EXERCISE PROMPT
Please check every line of the listing for "agent" and copy each line where it is found.

EXCERPTED DATA
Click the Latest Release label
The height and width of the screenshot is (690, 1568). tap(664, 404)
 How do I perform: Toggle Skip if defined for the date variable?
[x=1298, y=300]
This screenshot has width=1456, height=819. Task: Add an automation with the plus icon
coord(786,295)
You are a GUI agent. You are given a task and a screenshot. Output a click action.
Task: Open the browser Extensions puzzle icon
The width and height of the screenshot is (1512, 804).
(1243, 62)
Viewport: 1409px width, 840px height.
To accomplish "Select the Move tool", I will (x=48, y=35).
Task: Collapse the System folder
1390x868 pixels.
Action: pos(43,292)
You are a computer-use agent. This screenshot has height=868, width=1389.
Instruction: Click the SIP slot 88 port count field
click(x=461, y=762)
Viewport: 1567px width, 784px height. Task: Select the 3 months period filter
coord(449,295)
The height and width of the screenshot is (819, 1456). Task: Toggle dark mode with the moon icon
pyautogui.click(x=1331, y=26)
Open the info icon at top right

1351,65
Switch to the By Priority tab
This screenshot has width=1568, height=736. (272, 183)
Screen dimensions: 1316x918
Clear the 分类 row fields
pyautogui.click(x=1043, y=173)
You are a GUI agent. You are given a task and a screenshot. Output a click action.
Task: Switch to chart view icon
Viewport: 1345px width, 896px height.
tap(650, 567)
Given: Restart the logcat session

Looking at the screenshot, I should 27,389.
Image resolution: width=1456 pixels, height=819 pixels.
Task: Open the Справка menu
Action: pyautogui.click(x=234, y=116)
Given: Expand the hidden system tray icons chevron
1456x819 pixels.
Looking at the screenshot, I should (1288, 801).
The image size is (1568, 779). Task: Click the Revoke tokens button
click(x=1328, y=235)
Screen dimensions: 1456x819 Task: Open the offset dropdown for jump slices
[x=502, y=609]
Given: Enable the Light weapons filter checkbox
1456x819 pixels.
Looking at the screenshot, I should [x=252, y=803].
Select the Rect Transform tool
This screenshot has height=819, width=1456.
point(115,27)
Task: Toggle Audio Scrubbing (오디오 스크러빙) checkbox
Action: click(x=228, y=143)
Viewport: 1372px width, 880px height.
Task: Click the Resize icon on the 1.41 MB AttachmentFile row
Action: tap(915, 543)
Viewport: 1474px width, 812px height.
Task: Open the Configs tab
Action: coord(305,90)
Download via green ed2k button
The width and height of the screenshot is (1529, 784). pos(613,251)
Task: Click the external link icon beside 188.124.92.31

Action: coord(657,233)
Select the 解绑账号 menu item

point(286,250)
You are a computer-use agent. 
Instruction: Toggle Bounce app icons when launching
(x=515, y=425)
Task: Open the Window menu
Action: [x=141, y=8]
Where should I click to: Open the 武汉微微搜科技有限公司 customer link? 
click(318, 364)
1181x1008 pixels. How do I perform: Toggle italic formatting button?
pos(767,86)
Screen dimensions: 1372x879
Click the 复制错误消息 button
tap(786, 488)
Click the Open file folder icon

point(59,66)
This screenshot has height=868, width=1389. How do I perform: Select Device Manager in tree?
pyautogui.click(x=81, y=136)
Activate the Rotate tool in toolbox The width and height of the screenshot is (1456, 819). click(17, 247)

SOLUTION FOR THIS EXERCISE
You are a GUI agent. You are given a task and a screenshot. Output a click action.
You are a computer-use agent. This screenshot has height=868, width=1389.
You are a GUI agent. You are given a task and a screenshot. Output a click action.
You are a computer-use agent. 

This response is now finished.